EXERCISE OBJECTIVE » Everything in the data below should be restated word for word.

SUPPLIED MATERIAL »
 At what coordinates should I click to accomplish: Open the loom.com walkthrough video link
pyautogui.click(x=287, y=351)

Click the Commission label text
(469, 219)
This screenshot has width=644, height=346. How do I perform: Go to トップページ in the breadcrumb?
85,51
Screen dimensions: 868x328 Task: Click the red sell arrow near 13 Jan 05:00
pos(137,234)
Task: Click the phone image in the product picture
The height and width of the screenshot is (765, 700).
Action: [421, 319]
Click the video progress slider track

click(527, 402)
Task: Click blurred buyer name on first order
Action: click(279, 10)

OUTPUT »
 At what coordinates should I click to accomplish: Open the loom.com walkthrough video link
pyautogui.click(x=287, y=351)

Click the Commission label text
(469, 219)
This screenshot has width=644, height=346. How do I perform: Go to トップページ in the breadcrumb?
85,51
Screen dimensions: 868x328 Task: Click the red sell arrow near 13 Jan 05:00
pos(137,234)
Task: Click the phone image in the product picture
The height and width of the screenshot is (765, 700).
Action: [421, 319]
Click the video progress slider track

click(527, 402)
Task: Click blurred buyer name on first order
Action: click(279, 10)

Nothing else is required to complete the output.